Ohh and the bat is a Lesser Long ear

Cheers,
Scott


----------



## hotrodrob (Jan 3, 2008)

what permit do you need, is it the same permit that you need to keep herps or is it a specialist one?


----------



## Daniel_Penrith (Jan 3, 2008)

What is a pit trap?? Awesome herping great photos!!


----------



## eipper (Jan 4, 2008)

The permit you require is a scientific research permit, which is granted only for a reason..unfortunantly "I just would like to see reptiles in the bush and take some pics" is not good enough.

A pit trap is a bucket in the ground with some small holes (bigger than an 1/8 of an inch though.....cover larger holes with flywire) for drainage. Usualy and small piece of peanut butter ball is place inside a foam cup to feed any small mammal over night.
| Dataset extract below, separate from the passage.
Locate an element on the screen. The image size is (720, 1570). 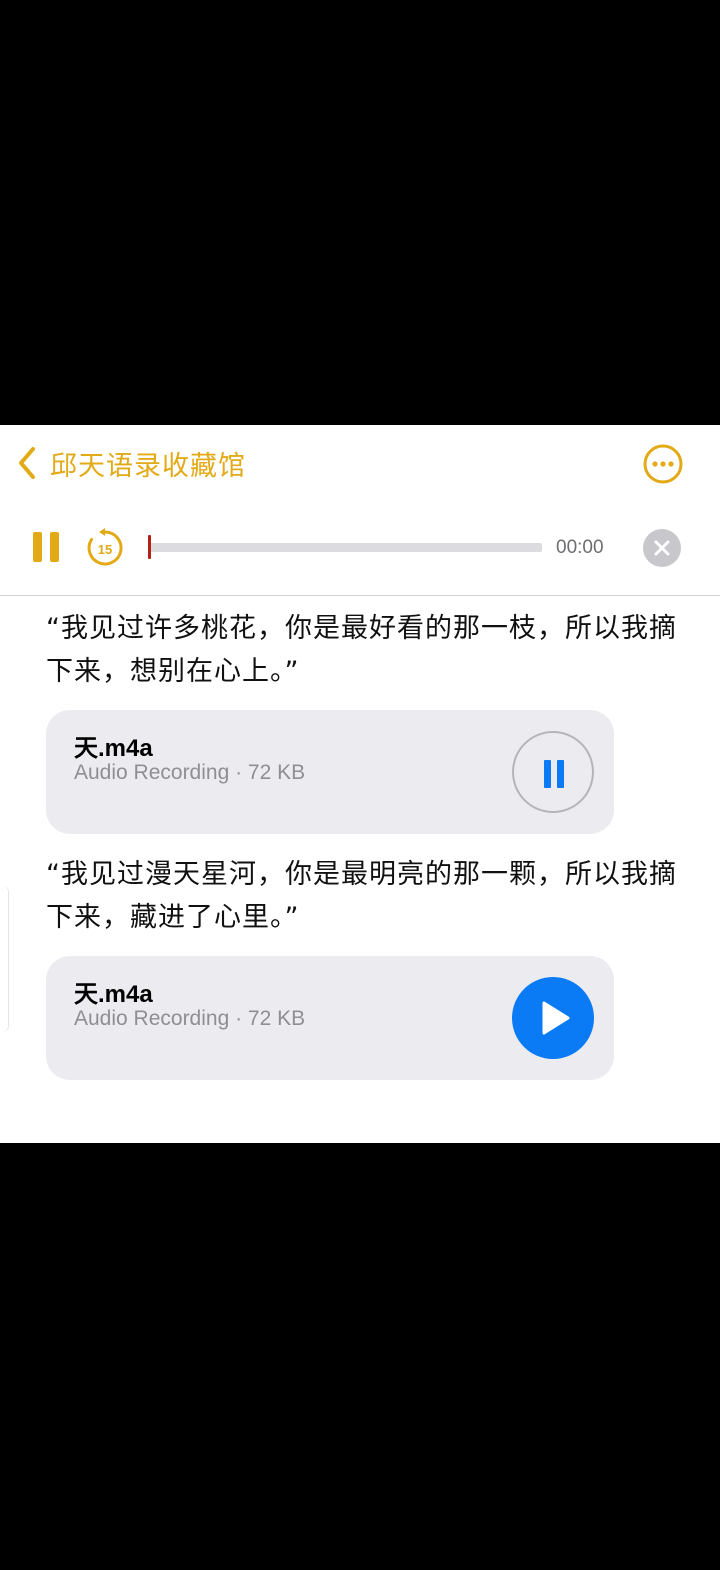
more-button is located at coordinates (663, 464).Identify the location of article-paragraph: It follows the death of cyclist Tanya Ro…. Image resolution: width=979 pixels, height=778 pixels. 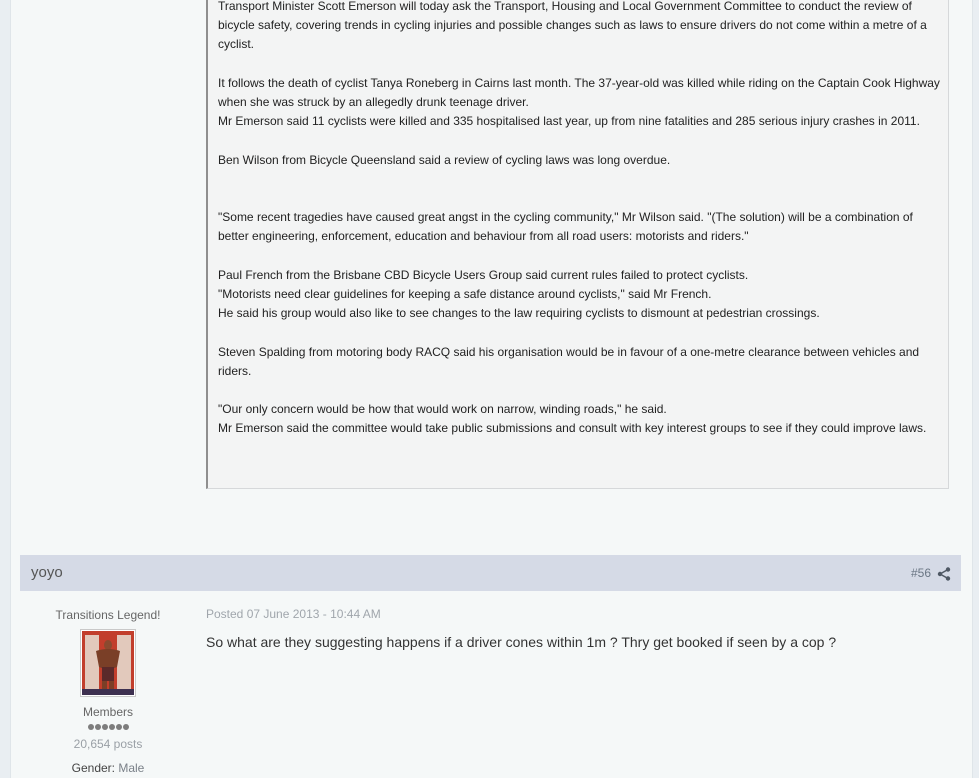
(579, 92).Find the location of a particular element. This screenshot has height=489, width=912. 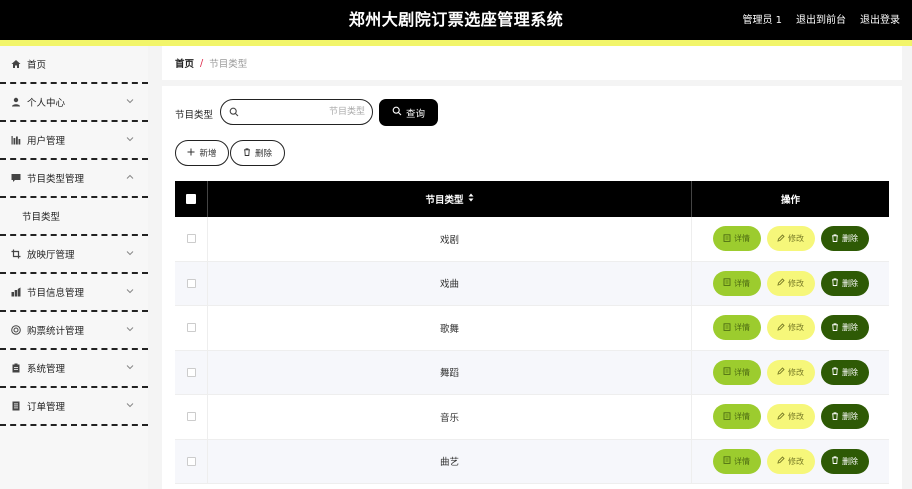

They are usually used in series with a drift fence and need to be checked first thing in the morning and before dark in the arvo.

Cheers,
Scott


----------



## jordo (Jan 5, 2008)

Sorry about the late reply, the computer died so I'm now on my sisters laptop.
Scott we didn't key out the Delma but I just had a flick through wilson and swan and there doesn't appear to be many alternatives?
Thanks for the bat ID, I'll have to go through and label all these pics before I forget them all!
I still haven't worked out the Pseudemoia skinks :lol: pretty sure we got the 3 species but when you've had a look it'd be great if you could let me know if we did and how to actually tell the difference between _cryodroma _and _entrecasteauxii_.
I found a dead _Pseudemoia_ which John has preserved and he believes it to be a _pagenstecheri_ however it's stripes aren't as wide or obvious as some of the other "pags" we found so I'm not so sure.
Anyway I'll bring this all up again when I post the Falls Creek pics.
cheers, jordo


----------



## jordo (Jan 5, 2008)

...


----------



## eipper (Jan 6, 2008)

you get butleri just outside of terrick

Cheers,
Scott


----------



## Clairebear (Jan 6, 2008)

Just walk around near the uni club and you'll see stuff Xshadow. i haven't seen any there but i've heard there's frillies and stuff. I go driving at night with mates usually. and then things cross the road. a lot of it is luck. It's best not to go turning rocks and stuff unless you're doing it for a reason like the uni trips but you can usually find something without disturbing the natural habitat too badly.


----------



## geckodan (Jan 6, 2008)

Jordo, were you picking the hooded scaly's up with eyeshine ??


----------



## jordo (Jan 6, 2008)

eipper said:


> you get butleri just outside of terrick
> 
> Cheers,
> Scott


Saw a few butleri and plenty of australis in the Mallee and I'm pretty sure this was different, this guy had a much sharper nose than the butleri I've seen which have had more blunt snouts. When the computer with my pics is back up and running I'll have another look.



geckodan said:


> Jordo, were you picking the hooded scaly's up with eyeshine ??


We were finding the hoodies by detecting their movement or sound, we walked the transects spread out search party style and you would spot them when you were about a meter away, they'd be going flat out to get away but they didn't try to hide. Some people didn't have torches and simply heard them rustling and called someone over.


----------